Among the entries below, find the lines with the word "množství" and copy them.

Saved data entries
--- START ---

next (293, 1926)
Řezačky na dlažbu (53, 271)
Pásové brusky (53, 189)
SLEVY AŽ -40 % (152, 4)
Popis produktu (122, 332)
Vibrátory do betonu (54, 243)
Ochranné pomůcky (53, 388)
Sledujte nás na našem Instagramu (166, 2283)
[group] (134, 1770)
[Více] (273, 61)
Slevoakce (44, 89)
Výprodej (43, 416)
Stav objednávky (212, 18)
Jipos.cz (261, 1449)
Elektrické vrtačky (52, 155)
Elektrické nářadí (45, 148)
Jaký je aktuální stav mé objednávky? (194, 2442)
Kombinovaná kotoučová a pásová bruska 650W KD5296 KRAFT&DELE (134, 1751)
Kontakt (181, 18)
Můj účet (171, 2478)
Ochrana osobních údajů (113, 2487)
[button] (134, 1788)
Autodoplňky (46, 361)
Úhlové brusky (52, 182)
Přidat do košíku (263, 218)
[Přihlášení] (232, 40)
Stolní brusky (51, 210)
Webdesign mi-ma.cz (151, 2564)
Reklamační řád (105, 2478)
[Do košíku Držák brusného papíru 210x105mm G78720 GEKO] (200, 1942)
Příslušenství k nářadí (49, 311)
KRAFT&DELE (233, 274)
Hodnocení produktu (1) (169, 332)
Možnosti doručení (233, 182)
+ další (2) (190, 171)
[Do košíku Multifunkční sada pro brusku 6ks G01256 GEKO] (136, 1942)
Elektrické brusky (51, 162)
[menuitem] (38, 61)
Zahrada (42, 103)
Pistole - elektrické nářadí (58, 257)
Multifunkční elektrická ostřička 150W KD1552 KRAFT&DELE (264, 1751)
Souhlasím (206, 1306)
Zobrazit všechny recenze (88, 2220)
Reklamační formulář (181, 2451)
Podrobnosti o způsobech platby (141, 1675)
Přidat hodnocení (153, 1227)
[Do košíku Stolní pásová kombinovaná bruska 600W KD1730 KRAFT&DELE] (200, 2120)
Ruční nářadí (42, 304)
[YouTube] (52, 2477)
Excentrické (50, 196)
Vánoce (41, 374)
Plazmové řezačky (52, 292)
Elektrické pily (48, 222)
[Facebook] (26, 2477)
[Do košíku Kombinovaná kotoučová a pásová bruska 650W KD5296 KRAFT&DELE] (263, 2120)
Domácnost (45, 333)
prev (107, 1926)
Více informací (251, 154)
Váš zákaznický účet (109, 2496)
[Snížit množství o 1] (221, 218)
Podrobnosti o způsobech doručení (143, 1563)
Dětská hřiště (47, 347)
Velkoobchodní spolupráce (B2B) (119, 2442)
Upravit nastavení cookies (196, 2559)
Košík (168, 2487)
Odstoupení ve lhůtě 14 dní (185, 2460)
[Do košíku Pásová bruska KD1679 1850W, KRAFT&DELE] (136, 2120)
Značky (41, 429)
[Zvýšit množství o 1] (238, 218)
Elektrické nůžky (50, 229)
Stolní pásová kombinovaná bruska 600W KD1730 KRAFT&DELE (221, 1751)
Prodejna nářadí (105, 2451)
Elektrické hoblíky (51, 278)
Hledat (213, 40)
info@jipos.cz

--- END ---

Your response:
[Snížit množství o 1] (221, 218)
[Zvýšit množství o 1] (238, 218)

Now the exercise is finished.